For a generation, there was an implicit deal on intergovernmental financial questions. The policy battleground would be in Congress and, once the deals were struck, most states would more or less move down the same tracks. That implicit deal is over. By Posner and Conlan’s count, 21 states refused to expand Medicaid coverage as part of the Affordable Care Act, while 27 states and the District of Columbia opted in.

The Great Recession and the rise of partisan polarization have broken the foundation on which fiscal federalism has operated since World War II. And this isn’t just high-level policy polarization in state capitols. A September 2014 Reuters survey found that 1 in 4 Americans want their own state to secede from the union, an upswell fueled by contempt for politicians and concern about the sluggish recovery.

Why does this polarization matter? After all, a case could be made that the great genius of American federalism is allowing the states to chart their own course. Three big issues explain why.
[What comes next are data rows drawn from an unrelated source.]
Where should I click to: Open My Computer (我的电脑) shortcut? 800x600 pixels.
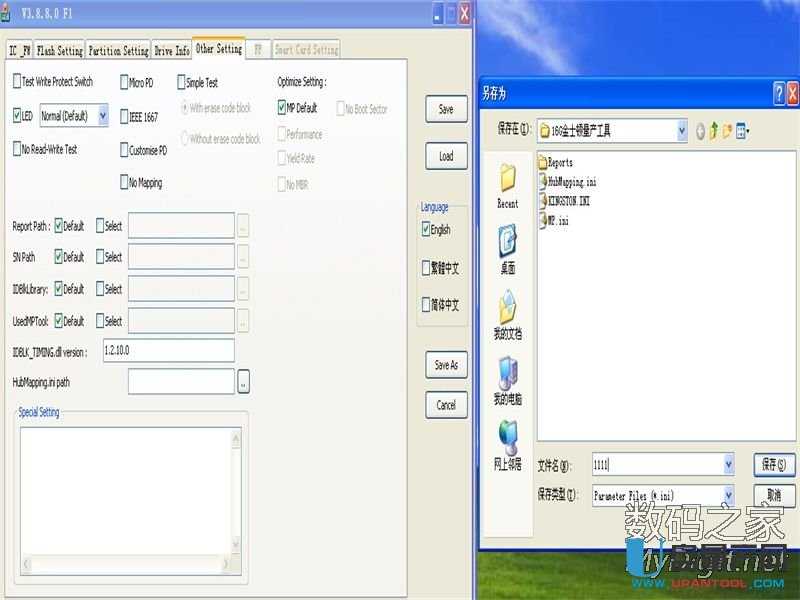[507, 380]
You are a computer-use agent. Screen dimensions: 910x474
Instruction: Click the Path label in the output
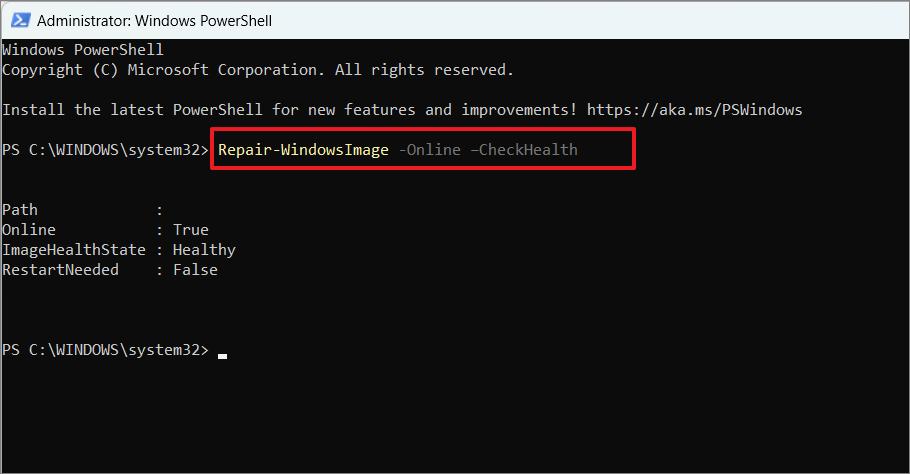tap(20, 210)
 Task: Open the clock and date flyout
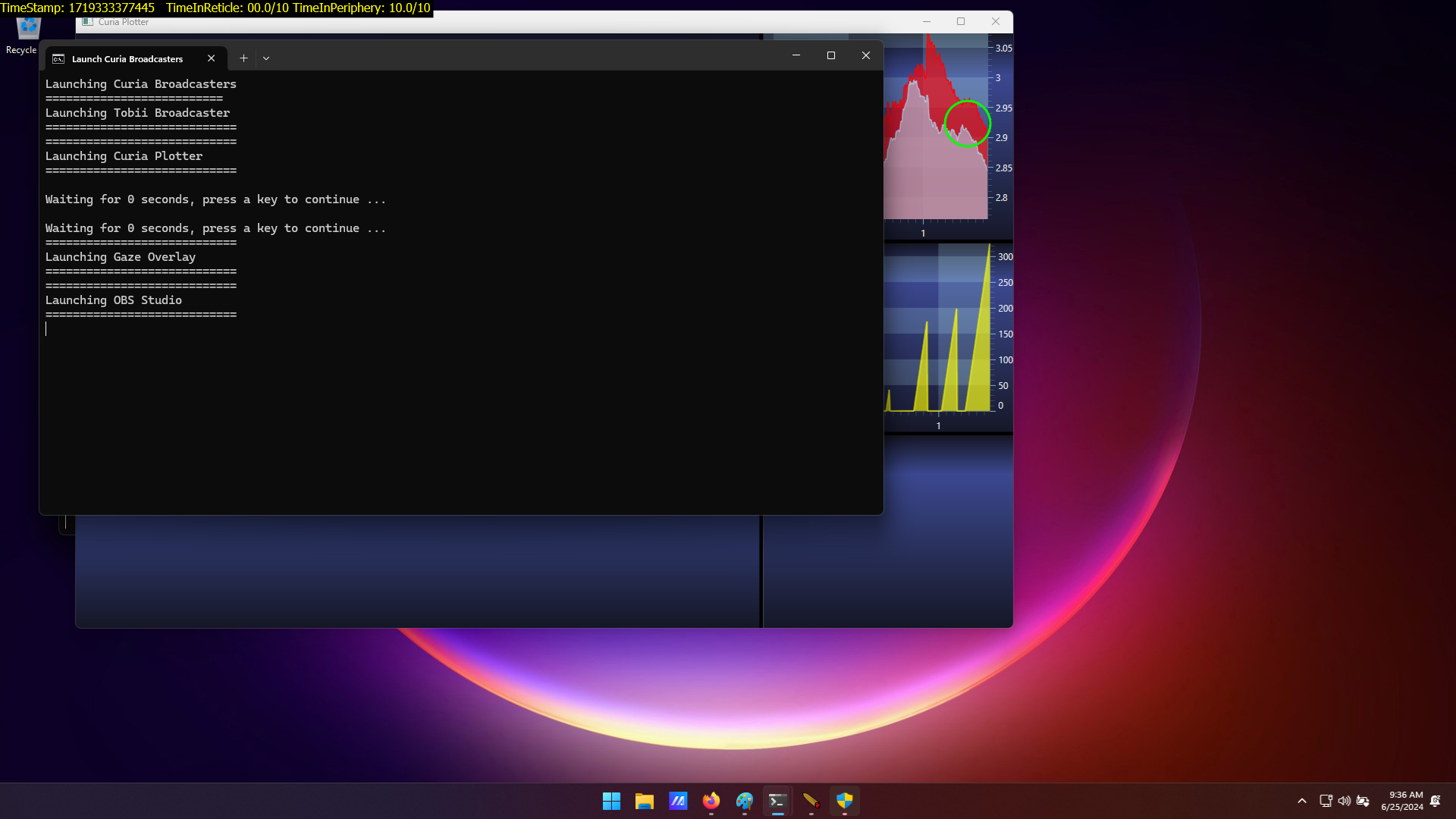1401,801
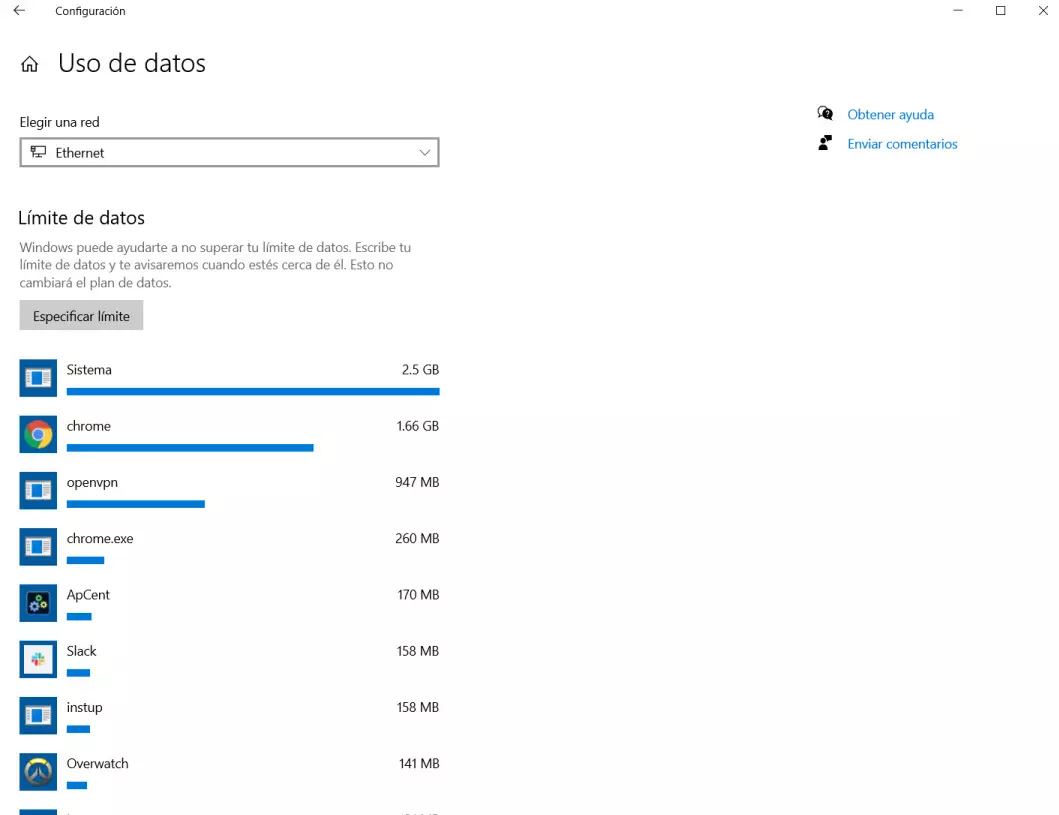Screen dimensions: 1059x815
Task: Open the Enviar comentarios link
Action: (902, 144)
One is the crumbling of the quiet consensus on the federal government’s traditional role in stabilizing big economic swings and equalizing differences in fiscal capacity among the states. That could make it much harder for the feds to step in if another economic downturn cripples state finances. In the meantime, it could also make it harder to sustain the redistribution from richer states to poorer ones that lies behind much federal aid. Some of the states opting out are net winners in this game. But if they opt out of these programs, inequality across the country could increase.
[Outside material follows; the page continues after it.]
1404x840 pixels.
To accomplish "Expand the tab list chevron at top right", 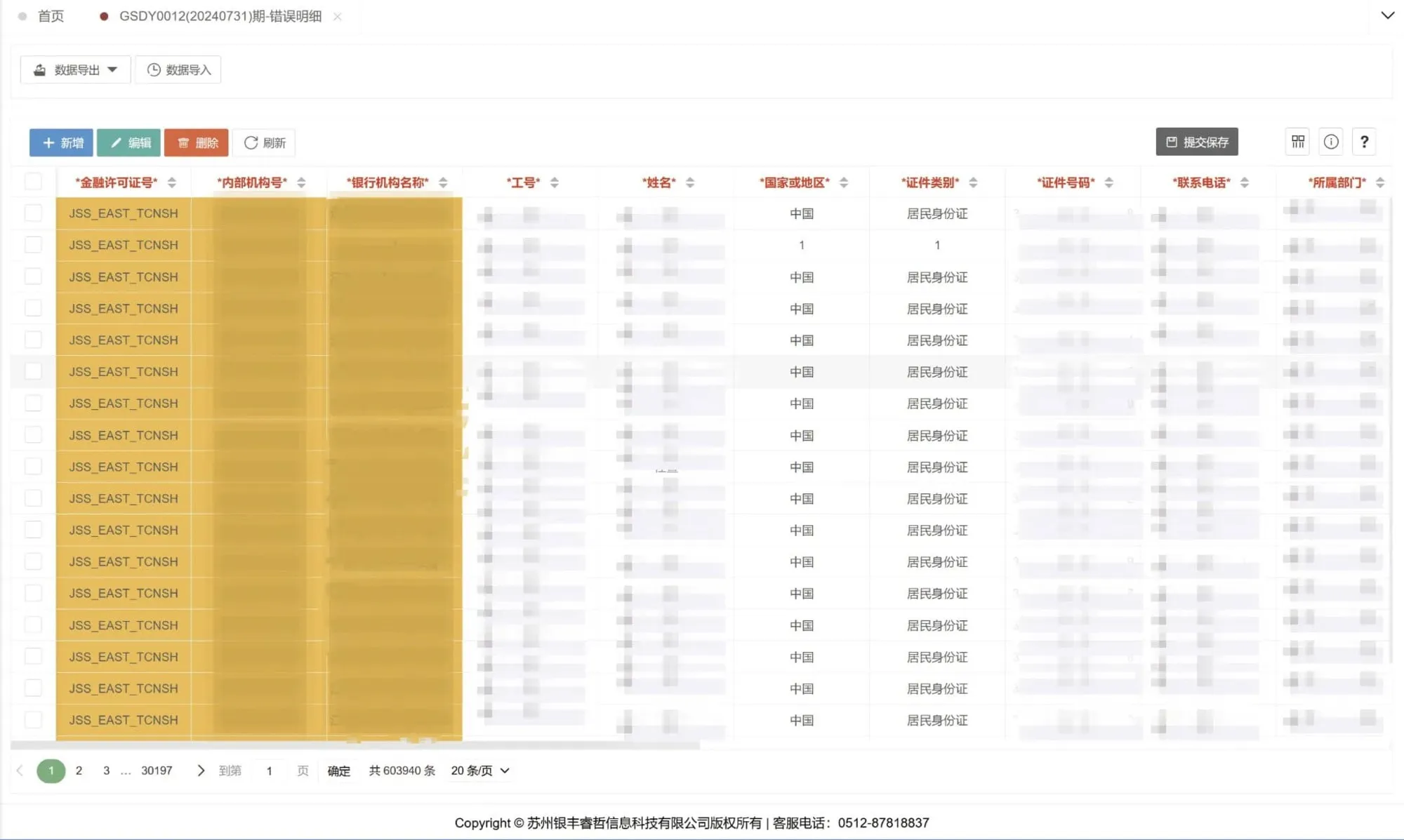I will point(1387,15).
The second is looming state and local infrastructure problems. Last year’s spectacular water main break on Sunset Boulevard in West Hollywood was just a sample of problems brewing underneath roads around the country. The Interstate 35 bridge collapse in 2007, which crippled traffic in Minneapolis and killed 13 people, is a warning about the 1 in 9 American bridges that are structurally deficient. These problems will demand attention, either through a planned program of renovation in advance or a hurried response to the inevitable disasters to come. A go-it-alone approach could prove risky for many states and cities.

And the third is the huge tangle of issues lurking in Medicaid. Tired of escalating costs, some governors have pushed to roll the federal program aimed at funding medical care for the poor into a block grant, to give them more flexibility. Many of these governors aren’t expanding the program, leaving some citizens with a “coverage gap.” The Kaiser Family Foundation found significant numbers of families with incomes too high to be eligible for Medicaid and too low to receive the program’s tax credit. The states will have to figure out what to do to plug the gap -- or to deal with even more financial and social problems flowing from the uninsured.

An even bigger challenge is the stress that aging baby boomers will put on the Medicaid system. From 2010 to 2020, the population over the age of 65 will increase from 40 million to 55 million Americans, and 7 million Americans will join the “oldest old” of those over the age of 85. They will inevitably place more strain on Medicaid, which covers the cost of medical and nursing home care for citizens who can’t afford it. Nearly one-third of the program’s budget goes to long-term care for the disabled and elderly, and the program pays 40 percent of long-term care costs in the country. Many about-to-be-retirees lost a good chunk of their nest egg in the economic collapse, and others will outlive their savings. That will necessarily squeeze state budgets.

This “fend for yourself” federalism, as Posner and Conlan put it, will make it easier for presidential candidates to opt out of discussing these issues in the 2016 campaign. But they won’t go away. These issues are sure to collide further down the tracks before the 2020 campaign begins.